After a while, all is quiet. Then the bushes part and the duck, bleeding red onto his white feathers from wounds suffered, appears, growls, looks directly at us unsteadily and then turns and waddles back off into the woods.
We sit there atop the wagon, terrified. We do not follow. Nor do we ever see Captain Ahab again. I do suggest to Starbuck that we go off to search, but he shakes his head no. He is wide-eyed and terrified. And he only wants to get back to Pete’s barge. I ask if we could go forward to look for my harpoon, but he shakes his head no again. No Captain Ahab, no harpoon.

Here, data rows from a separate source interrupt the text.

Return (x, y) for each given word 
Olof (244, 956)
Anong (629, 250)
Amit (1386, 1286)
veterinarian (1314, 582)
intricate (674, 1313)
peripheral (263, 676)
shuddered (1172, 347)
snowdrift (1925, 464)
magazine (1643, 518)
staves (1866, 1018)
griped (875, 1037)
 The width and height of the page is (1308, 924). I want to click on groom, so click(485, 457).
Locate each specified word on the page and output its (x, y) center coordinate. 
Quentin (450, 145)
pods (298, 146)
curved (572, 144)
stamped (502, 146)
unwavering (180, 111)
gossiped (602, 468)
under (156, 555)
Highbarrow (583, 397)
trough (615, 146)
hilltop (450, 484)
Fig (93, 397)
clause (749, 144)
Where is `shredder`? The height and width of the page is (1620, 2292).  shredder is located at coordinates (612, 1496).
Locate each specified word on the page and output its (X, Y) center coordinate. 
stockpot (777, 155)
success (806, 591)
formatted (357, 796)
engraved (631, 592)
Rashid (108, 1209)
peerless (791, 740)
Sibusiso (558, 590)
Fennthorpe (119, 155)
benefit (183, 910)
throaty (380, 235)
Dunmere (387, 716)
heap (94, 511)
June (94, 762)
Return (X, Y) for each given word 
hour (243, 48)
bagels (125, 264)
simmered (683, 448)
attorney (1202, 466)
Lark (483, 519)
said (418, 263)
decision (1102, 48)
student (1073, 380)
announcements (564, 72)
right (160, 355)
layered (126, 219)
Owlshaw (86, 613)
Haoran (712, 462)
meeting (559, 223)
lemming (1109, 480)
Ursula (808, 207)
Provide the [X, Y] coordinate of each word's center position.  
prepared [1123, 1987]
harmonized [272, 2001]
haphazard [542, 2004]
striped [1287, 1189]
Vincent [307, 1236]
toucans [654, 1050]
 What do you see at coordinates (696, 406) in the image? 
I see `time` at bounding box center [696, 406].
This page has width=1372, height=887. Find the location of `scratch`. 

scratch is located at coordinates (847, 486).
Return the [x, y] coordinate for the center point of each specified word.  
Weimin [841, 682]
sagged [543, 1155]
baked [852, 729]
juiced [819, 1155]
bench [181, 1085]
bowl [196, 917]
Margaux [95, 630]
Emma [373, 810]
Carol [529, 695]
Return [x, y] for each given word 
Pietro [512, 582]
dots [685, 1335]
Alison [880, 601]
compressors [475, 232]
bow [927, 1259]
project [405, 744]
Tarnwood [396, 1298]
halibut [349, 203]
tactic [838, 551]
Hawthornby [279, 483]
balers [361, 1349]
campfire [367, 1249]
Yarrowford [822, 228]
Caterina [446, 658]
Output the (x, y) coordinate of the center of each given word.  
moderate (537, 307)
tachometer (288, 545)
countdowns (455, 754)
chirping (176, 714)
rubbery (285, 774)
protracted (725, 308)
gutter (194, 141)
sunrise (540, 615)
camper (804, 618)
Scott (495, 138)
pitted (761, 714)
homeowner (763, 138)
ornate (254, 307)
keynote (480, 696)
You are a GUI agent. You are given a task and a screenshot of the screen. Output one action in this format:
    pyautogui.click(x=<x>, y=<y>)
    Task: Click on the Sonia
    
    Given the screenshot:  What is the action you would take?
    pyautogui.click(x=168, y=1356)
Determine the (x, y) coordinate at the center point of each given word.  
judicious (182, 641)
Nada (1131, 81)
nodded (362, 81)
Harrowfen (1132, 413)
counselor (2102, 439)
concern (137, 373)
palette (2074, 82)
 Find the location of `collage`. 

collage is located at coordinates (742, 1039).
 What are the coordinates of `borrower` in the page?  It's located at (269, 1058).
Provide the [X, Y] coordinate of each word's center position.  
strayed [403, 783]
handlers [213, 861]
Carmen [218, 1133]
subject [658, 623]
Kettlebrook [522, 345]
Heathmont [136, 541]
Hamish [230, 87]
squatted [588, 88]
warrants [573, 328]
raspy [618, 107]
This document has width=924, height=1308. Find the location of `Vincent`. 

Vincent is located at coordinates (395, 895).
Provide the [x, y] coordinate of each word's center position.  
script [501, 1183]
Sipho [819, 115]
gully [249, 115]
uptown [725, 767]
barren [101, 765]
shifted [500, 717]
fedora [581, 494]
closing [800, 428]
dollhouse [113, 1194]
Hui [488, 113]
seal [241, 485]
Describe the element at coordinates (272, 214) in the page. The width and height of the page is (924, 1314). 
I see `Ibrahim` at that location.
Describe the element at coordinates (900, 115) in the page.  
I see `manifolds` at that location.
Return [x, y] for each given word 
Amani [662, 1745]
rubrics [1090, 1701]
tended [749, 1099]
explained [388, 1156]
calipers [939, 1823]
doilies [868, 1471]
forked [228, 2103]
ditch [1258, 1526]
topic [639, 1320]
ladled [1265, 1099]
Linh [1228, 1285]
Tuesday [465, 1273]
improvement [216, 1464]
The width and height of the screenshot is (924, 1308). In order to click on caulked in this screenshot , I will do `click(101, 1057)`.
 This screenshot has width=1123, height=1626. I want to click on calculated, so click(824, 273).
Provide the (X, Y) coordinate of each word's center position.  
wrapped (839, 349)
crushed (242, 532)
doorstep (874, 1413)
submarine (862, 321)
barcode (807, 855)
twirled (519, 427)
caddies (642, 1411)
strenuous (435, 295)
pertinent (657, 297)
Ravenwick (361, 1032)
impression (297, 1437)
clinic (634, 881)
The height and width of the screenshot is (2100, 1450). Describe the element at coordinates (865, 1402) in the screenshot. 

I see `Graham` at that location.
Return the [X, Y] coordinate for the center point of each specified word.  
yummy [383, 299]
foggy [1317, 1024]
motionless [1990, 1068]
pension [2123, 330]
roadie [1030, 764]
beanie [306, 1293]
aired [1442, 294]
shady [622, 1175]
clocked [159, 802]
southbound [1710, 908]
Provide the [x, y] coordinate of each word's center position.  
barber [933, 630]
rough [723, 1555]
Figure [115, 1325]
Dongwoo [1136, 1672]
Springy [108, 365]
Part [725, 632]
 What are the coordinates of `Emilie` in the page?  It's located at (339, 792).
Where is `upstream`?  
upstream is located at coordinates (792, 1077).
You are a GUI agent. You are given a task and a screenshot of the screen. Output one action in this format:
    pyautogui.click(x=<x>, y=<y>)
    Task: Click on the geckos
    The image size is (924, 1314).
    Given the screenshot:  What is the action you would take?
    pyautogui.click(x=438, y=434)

And that, my friend, is the true story about how we lost this crazy Captain Ahab, but also how I lost my harpoon, a weapon I worked on so hard to fashion out of whalebone, iron and sharpened steel. And that’s why I sit here at this bar talking to you and wondering if you could loan me two dollars for a new harpoon.
It won’t be as good as my handmade one, but at this point I will take anything I can get. I need the work. And I’m the best.
And I do think, for all his flaws, Ahab was the best, too. I dream he shows up again someday for my walk along the fowl wagons on Long Wharf at dawn. Frankly, I miss him.